I want to count the number of times events take place in a date range. The counting is done over a window of e.g. 28 days where the goal is to have between 11 and 13 events in the time window. The date range for the counting is e.g. from last October until now.

My current solution seems to be inefficient, both timing wise (it takes almost 63 seconds for this small, sample test data) and from an intuitive way of thinking about the problem (with no repeated recounting of values).

My question is: How can I solve this problem in a more efficient and elegant way?

Here is my version

sumEventsInRange[targetDate_, eventlist_, minDiff_, maxDiff_] :=
Length[Select[
eventlist, (minDiff < DateDifference[Part[#, 2], targetDate] <
maxDiff) & ] ];

dvHITS = Drop[
Last[Import[
1];

DateListPlot[
Transpose[{DateRange[{2013, 10, 1},
now], (sumEventsInRange[#, dvHITS, 0, 28] &) /@
DateRange[{2013, 10, 1}, now]}],
PlotRange -> {{{2013, 10, 1}, now}, {0, 20}},
GridLines -> {Automatic, {11, 13}}, Joined -> True]

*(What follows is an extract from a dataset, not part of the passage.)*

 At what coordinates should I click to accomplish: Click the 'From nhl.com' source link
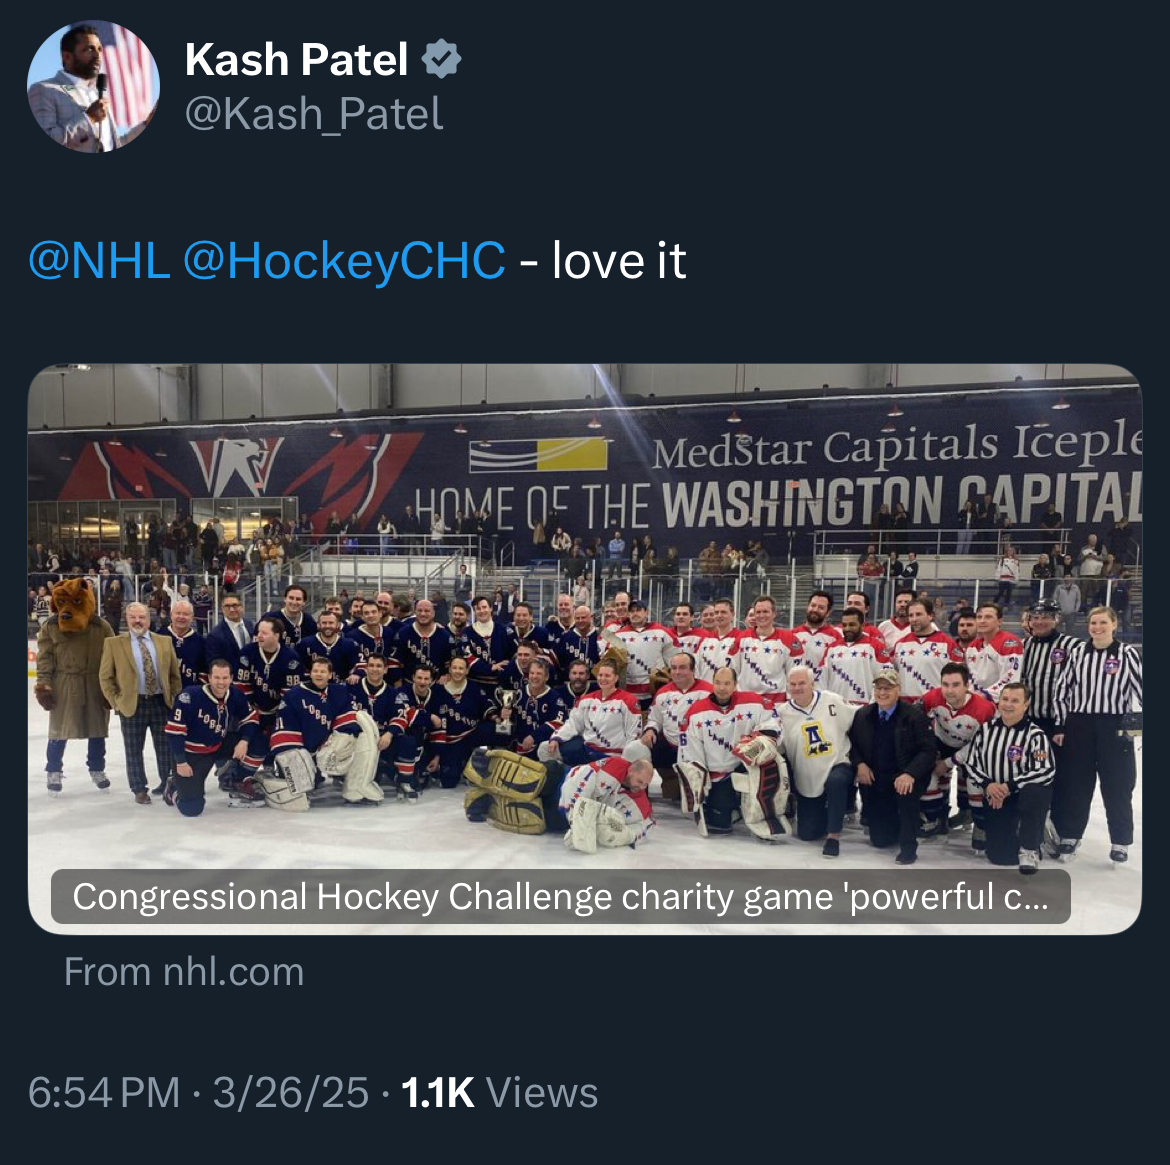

Which generates the following plot

• You might want to define what an "event" is, it's a little bit off-putting to have to read the code to understand what you are trying to do. – C. E. Mar 16 '14 at 18:02
• Good point! The list dvHITS is the date and the time for "High Intensity Training" events. My goal is to have 12 of these for the last 28 days, for every day. – FredrikD Mar 16 '14 at 18:48
• Hint: Using SparseArray properties and AbsoluteTime, you can get results for all dates with an arbitrary window size in a few hundredths of a second. – ciao Mar 17 '14 at 2:23
• @rasher I would need a more precise hint :-) If I understand your hint it would be to change the list to a SparseArray (w Absolute times) and then e.g. use the approach in Woulers answer. – FredrikD Mar 17 '14 at 7:59
• @FredrikD:No, completely different, taking advantage of SA properties. Don't have time to work on it right now, but there's a similar way w/o SA that performs similarly, i.e., a some hundredths of a second to generate all results for a given window size. If an answer that's not fully tailored to OP is OK, happy to post example, otherwise I can get to a precise one later. – ciao Mar 17 '14 at 9:11

I'll go ahead and post this per our comments interchange, happy to tinker with it when time allows, but you'll get the idea and can do so yourself if you want. This does not use sparse arrays I alluded to, probably easier to understand and almost as fast. Note results slightly differ from yours in this example (hence tinkering comment): it produces correct counts for the window size (closed intervals), your OP seems to use open intervals. On with it...

windowedData =
Partition[ MapAt[# - 1 &, Tally[Join[ DateRange[dvHITS[[1, 2]],
dvHITS[[-1, 2]]], (DateList[{#, {"Year", "Month", "Day"}}] & /@
dvHITS[[All, 2]])[[All, ;; 3]]]], {All, 2}], 28, 1];

windowedEvents =
Transpose[{windowedData[[All, 1, 1]], windowedData[[All, -1, 1]],
Total[windowedData[[All, All, 2]], {2}]}];


The above produces a list in windowedEvents:

windowedEvents // Short

(* {{{2013,8,24},{2013,9,20},12},<<175>>,{{2014,2,16},{2014,3,15},13}} *)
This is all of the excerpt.